The emergence of companies like Square into the POS and mobile infrastructure segments hits on another truth about mobility: It means there are a host of new vendors for solution providers to attempt to work with or around -- and that they'll encounter established vendors in unexpectedly new ways, particularly with technologies like near-field communications (NFC) coming to the fore.
For example, Dixon said, one of the best known companies in the emerging market for mobile digital wallet technology isn't one of the POS titans -- it's Google.
"Google has a big, big jump on everybody else here," Dixon said. "They want to own the world, and they've got a lot of money and a lot of momentum behind Google Wallet."
Other names to pay attention to, Dixon noted, include Square, ISIS Mobile Wallet, PayPal Mobile, Paydiant and the retailer consortium Merchant Customer Exchange.
As Dixon described, customer expectations of unified communications have evolved to a point where access to enterprise-grade UC functions, from voice and presence to video, need be available anywhere, from any enabled device. That means mobile UC solutions have to go beyond basic fixed-mobile extension technologies.
In fact, UC and video overall have to be a seamless, integrated offering from which partners can build service and enhance the end-user experience, said Tracey Newell (pictured), executive vice president of global sales at Polycom.
"The world is converging, and we've got to think of it as the end user does, so we have to think of it as a nontechnical person, and they expect to meet face to face," she said. "It has to be that easy."
ScanSource Security, while still less than 10 percent of ScanSource's $3 billion in annual revenue, is one of the company's fastest-growing business units, and physical security and surveillance represent one of its fastest-growing practices, explained group President Tony Sorrentino. Mobile device security is one element, but Sorrentino said a lot of customers are looking at physical surveillance and IP video as part of an overall infrastructure solution that includes not only security for mobile devices and networking but also the ability to access and manage those video assets from mobile devices.
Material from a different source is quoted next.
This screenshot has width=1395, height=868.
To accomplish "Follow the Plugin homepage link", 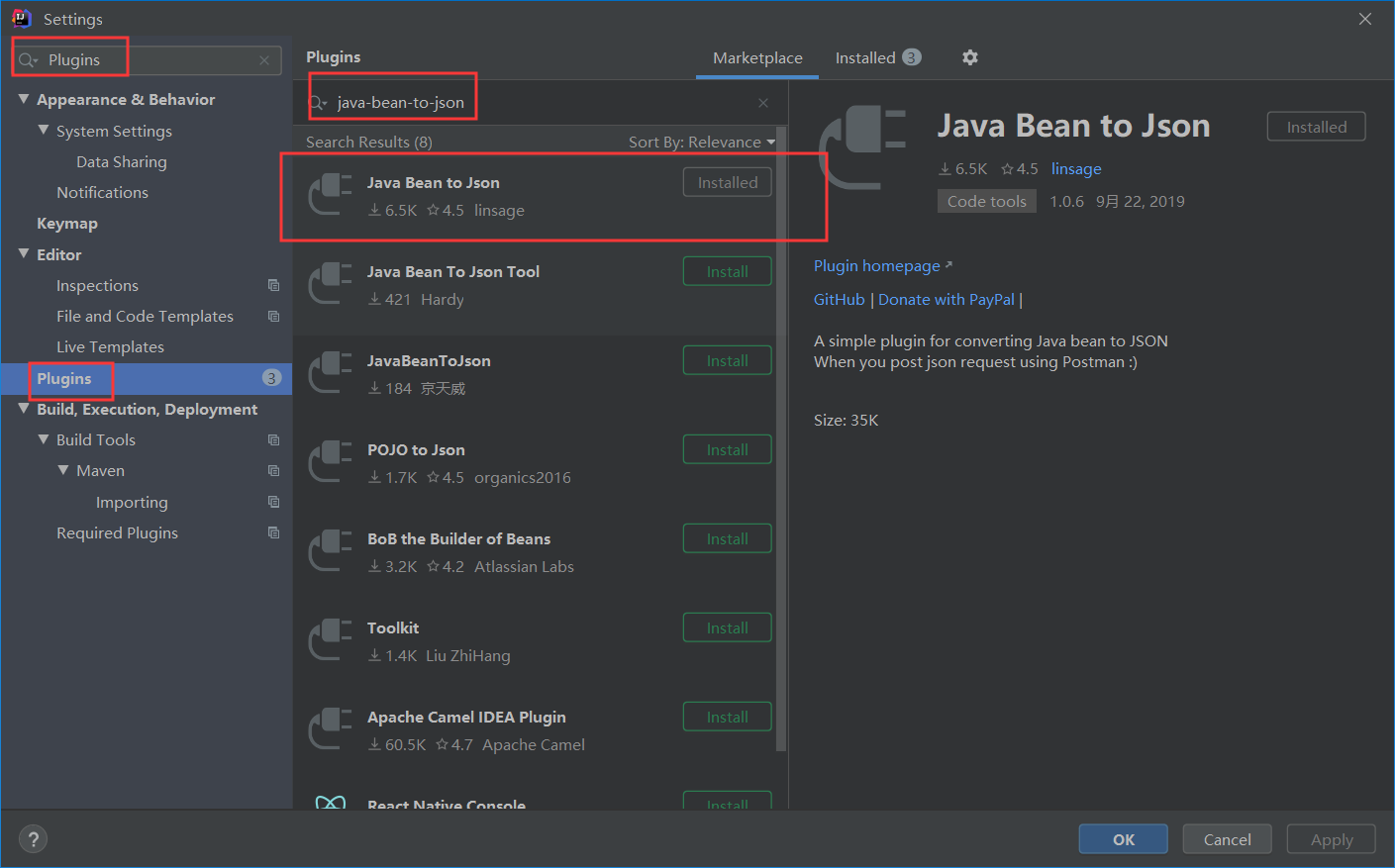I will (876, 265).
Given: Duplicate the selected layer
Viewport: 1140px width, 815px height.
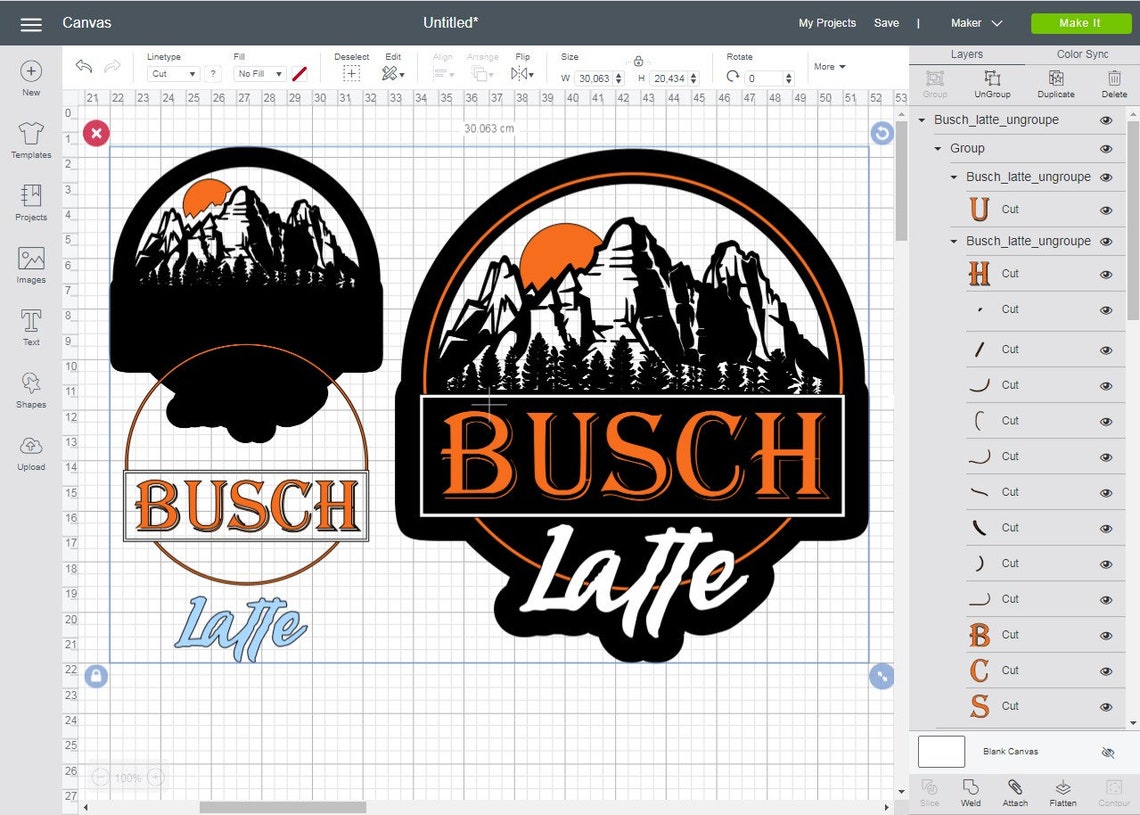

"The end user wants that one throat to choke, and you see a lot of RFPs now that cover voice, data, video, mobile, and requirements for everything," he told CRN. "Mobility is a subset of the bigger solution."
There's no question that two of the other major trends in the industry have big impact on mobility and mobile technologies, Dixon said.
Big Data, for businesses, means better analytics and more efficient management of huge volumes of data. "It's the same data we've always collected," Dixon said. "There's just a lot more of it."
And as for cloud, mobility is an even bigger headache for IT departments than cloud is, Dixon said, but it's helpful to remember that the two trends inform each other. "The cloud is no longer an emerging technology," Dixon said. "[It's] an accelerator for mobility, and they push each other along."
Amidst all the talk of Apple this and iOS that, you can't forget about Google Android as a market force, ScanSource's Dixon said.
Dixon presented data showing that in the automatic identification and data capture (AIDC) market, for example -- particularly for rugged mobile computers -- the growth of Windows Mobile as a platform is flat, whereas Android-based devices are on a steady growth curve.
Granted, ScanSource has a significant stake in the success of Android-based mobile devices given its practice areas with the likes of Motorola, Intermec, Honeywell, app specialist Pyramid and other vendors, but with the Windows impact lessening -- "Microsoft has no announced plans past [version] 6.5," Dixon reminded the crowd -- solution providers in the space need a better understanding of the Android ecosystem.